Minho despertó a Thomas antes de que amaneciera y le hizo una señal con la linterna para que le siguiera a la Hacienda. Thomas enseguida se quitó de encima el aturdimiento matutino, entusiasmado por empezar su entrenamiento. Salió de debajo de la manta y siguió con ilusión a su profesor, abriéndose camino entre la multitud de clarianos dormidos sobre el césped, cuyos ronquidos eran la única señal de que no estaban muertos. Un tenue resplandor iluminaba el Claro y lo volvía todo azul oscuro, lleno de sombras. Thomas nunca había visto aquel lugar tan tranquilo. Un gallo cantó en la Casa de la Sangre.
Finalmente, en un rincón tortuoso junto a la parte trasera de la Hacienda, Minho sacó una llave y abrió una puerta vieja que daba a un pequeño armario que servía como trastero. A Thomas le dio un escalofrío antes de ver lo que había en su interior. Distinguió unas cuerdas, unas cadenas y otros chismes mientras la linterna de Minho apuntaba al armario. Al final, la luz cayó sobre una caja abierta de zapatillas para correr. Thomas casi se rio; parecía algo tan normal…

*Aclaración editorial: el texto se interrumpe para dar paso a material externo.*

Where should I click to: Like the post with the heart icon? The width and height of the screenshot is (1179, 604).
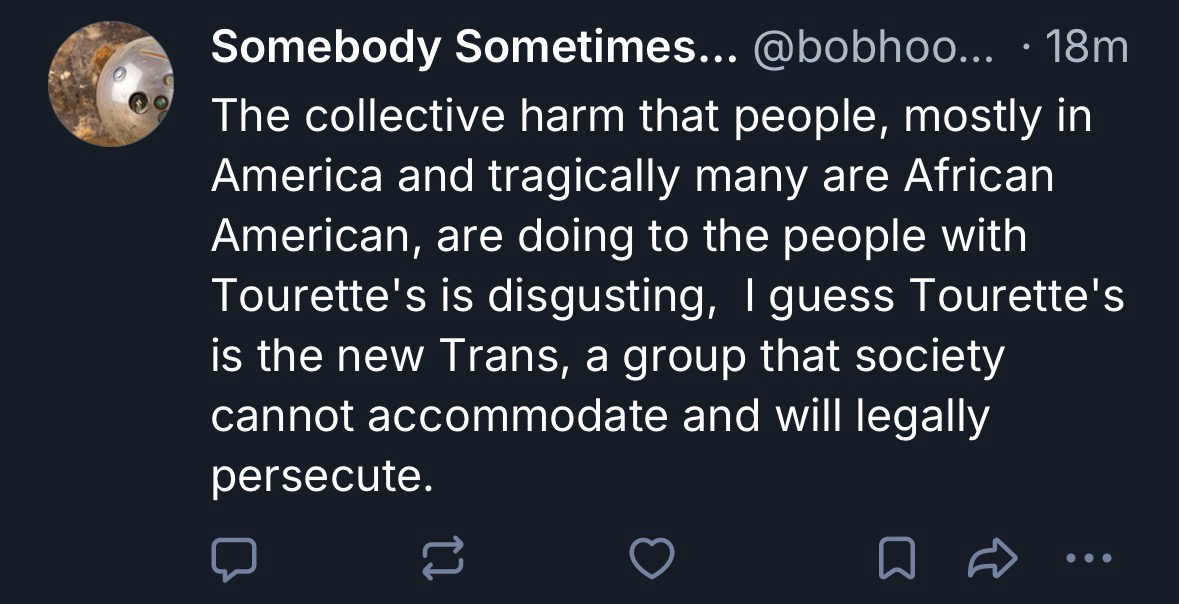652,558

—Ahí tienes lo mejor que recibimos —anunció Minho—. Al menos, para nosotros. Envían zapatillas nuevas en la Caja con bastante frecuencia. Si nos las dieran de mala calidad, tendríamos los pies que parecerían Marte —se inclinó hacia delante y rebuscó en una pila—. ¿Qué número calzas?
—¿Número? —Thomas se quedó pensando un segundo—. Yo… no sé —a veces era muy raro lo que podía o no recordar. Se agachó, se quitó uno de los zapatos que llevaba desde que había llegado al Claro y echó un vistazo por dentro—. El cuarenta y cinco.
—¡Dios, pingajo, sí que tienes unos pies grandes! —Minho se levantó con un par de zapatillas plateadas y lustrosas—. Pero, por lo visto, sí que tengo unas. Tío, se podría ir en piragua con esto.
—Esas son todo un lujo.
Thomas las cogió y se apartó del armario para sentarse en el suelo, con ganas de probárselas. Minho cogió un par de cosas más antes de salir a reunirse con él.
—Sólo los corredores y los guardianes tenemos de esto —dijo Minho, y, antes de que Thomas pudiera levantar la vista mientras se ataba las zapatillas, un reloj de plástico le cayó en el regazo. Era negro y muy simple, y su esfera tan sólo mostraba un visualizador digital con la hora—. Póntelo y no te lo quites nunca. Tu vida puede depender de él.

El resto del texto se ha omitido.